Re: Using PUA for font mapping (was: Re: Transliteration of

From: Peter_Constable@sil.org
Date: Tue May 16 2000 - 11:01:51 EDT


Doug Ewell wrote:
>Right, but we are also talking about using a PUA code point to refer to
that glyph in the font.

>The user would specify, or the file or other data stream would contain,
U+005A (or U+007A) plus U+0327. Since all or most of the font experts here
seem to agree that having the rendering engine create this glyph "on the
fly" would yield unsatisfactory results, there needs to be a precomposed
glyph already in the font. The glyph needs an internal code point, and the
PUA is being proposed as the place for it.
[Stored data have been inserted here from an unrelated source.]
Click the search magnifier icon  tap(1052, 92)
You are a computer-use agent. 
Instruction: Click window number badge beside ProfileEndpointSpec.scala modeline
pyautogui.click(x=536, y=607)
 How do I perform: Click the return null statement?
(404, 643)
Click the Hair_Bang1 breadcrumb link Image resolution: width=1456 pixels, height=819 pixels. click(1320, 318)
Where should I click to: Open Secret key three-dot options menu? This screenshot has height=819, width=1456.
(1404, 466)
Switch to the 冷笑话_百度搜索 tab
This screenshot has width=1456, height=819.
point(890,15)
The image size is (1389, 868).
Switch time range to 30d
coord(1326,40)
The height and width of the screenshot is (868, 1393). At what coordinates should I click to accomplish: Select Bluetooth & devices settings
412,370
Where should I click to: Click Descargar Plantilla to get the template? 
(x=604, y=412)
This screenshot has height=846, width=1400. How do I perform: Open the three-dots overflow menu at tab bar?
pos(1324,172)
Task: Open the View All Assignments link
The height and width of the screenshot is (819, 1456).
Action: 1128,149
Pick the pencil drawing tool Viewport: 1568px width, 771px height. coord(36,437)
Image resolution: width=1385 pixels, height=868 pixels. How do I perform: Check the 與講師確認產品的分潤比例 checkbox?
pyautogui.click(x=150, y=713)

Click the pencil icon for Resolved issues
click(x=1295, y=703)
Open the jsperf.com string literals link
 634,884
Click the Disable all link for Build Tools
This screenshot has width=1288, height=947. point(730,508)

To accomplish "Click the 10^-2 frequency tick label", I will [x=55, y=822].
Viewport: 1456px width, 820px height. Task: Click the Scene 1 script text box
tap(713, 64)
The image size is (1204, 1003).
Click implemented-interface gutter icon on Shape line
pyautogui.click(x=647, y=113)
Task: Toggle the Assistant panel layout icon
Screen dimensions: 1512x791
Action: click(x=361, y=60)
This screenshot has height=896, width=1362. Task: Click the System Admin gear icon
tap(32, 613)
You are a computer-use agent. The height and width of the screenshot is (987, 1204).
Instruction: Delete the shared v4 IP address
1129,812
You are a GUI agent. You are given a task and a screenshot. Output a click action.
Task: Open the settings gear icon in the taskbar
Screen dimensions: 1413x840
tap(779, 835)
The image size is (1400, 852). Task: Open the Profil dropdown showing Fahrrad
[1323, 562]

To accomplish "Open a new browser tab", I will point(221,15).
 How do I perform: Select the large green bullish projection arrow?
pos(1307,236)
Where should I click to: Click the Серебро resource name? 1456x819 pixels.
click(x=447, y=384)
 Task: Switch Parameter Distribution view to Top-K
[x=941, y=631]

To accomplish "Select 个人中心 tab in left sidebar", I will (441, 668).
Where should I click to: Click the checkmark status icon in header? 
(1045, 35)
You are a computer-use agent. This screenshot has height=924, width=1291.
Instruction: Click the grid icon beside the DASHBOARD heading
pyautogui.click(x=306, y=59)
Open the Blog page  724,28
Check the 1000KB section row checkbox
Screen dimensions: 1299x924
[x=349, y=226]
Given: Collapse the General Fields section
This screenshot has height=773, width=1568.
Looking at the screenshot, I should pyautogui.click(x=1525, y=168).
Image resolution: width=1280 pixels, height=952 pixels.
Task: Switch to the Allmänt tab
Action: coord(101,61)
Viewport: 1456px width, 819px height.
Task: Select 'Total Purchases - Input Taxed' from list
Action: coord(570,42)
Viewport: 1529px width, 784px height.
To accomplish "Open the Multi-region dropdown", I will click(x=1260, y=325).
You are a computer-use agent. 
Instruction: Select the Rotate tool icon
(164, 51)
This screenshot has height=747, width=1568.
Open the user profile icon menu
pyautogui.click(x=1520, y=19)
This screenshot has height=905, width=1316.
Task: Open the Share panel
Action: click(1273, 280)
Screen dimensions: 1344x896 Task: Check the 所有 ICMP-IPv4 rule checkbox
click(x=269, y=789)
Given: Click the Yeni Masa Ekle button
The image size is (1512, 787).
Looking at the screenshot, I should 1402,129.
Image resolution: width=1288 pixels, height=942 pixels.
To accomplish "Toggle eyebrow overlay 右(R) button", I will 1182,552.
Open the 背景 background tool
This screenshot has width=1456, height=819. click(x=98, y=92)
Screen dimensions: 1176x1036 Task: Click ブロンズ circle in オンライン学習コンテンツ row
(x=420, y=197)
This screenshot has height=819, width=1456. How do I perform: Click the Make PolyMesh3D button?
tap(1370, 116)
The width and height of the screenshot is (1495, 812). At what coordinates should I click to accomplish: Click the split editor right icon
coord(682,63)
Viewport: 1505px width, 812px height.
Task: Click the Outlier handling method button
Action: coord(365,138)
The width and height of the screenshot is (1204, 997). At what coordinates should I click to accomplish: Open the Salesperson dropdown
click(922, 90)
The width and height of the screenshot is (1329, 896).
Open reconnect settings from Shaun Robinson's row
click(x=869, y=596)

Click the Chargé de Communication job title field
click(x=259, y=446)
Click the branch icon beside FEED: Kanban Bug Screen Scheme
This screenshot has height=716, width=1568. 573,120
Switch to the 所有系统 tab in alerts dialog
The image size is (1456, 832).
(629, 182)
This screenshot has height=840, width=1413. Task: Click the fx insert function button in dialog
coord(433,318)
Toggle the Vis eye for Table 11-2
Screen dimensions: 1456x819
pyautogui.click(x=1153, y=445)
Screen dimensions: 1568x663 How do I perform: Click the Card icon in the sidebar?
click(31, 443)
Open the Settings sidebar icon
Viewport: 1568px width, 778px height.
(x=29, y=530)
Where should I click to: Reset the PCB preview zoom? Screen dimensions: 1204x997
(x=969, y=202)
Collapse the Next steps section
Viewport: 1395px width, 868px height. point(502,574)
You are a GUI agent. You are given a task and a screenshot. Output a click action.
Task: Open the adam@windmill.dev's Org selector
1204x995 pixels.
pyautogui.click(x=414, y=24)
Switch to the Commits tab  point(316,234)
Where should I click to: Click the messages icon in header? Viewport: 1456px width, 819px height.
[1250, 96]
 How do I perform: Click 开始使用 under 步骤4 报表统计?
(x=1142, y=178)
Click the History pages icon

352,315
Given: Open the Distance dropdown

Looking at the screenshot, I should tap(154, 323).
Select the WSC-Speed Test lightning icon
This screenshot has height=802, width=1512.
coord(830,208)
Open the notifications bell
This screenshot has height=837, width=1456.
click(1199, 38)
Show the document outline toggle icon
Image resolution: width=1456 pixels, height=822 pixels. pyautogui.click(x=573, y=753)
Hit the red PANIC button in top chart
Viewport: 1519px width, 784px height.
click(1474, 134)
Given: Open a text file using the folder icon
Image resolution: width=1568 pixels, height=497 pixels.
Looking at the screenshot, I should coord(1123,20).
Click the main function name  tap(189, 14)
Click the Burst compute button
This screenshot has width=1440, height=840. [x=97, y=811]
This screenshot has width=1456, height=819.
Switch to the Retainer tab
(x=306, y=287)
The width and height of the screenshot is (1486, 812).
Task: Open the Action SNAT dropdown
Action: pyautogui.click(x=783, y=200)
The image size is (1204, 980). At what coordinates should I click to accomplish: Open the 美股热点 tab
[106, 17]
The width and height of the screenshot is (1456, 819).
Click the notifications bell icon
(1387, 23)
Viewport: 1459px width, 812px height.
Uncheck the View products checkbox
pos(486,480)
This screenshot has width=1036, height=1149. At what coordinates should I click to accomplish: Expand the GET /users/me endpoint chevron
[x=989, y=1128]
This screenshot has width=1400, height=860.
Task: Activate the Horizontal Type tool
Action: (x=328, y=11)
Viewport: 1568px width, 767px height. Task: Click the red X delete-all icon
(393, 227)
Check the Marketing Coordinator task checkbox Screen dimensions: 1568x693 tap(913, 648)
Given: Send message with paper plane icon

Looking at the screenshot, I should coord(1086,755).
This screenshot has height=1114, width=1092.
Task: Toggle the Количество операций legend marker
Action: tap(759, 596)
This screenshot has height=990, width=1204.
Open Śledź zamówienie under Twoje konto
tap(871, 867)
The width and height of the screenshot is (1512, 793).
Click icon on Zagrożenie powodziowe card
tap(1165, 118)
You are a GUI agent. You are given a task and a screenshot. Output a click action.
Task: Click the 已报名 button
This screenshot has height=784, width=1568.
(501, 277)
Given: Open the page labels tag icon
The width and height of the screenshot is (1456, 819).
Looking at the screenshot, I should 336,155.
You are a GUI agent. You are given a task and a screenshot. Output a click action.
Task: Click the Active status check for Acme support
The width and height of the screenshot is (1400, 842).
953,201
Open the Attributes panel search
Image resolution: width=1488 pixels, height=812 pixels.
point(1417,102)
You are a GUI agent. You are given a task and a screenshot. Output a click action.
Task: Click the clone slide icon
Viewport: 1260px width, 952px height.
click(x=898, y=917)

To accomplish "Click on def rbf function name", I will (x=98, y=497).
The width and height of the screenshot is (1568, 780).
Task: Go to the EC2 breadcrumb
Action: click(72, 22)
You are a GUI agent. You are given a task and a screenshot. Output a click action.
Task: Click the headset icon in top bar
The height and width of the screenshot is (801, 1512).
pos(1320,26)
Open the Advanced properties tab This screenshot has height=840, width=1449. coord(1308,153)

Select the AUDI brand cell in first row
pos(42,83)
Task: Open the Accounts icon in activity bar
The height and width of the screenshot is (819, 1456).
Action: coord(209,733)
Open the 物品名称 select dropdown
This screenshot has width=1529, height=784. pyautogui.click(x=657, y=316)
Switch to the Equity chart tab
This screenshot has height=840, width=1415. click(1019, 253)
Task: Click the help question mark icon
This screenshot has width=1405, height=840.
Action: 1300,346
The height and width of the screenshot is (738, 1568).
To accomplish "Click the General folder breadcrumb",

No, these assumptions are wrong. First of all, a precomposed glyph can be
used, but satisfactory results can also be obtained by using zero-width
diacritic glyphs. The main issue is one of getting appropriate positioning,
but technologies are appearing (in the case of AAT, have been around for
several years) that do this: OpenType, AAT, Graphite (see my previous
message).

Secondly, even if a precomposed glyph is used, a PUA code point is *not*
needed to get that glyph. A PUA code point is only needed as an interim
solution in order to publish a document in the absense of the "smart font"
technologies referred to above. Neither OpenType, AAT or Graphite require
presentation-form glyphs to have character codes.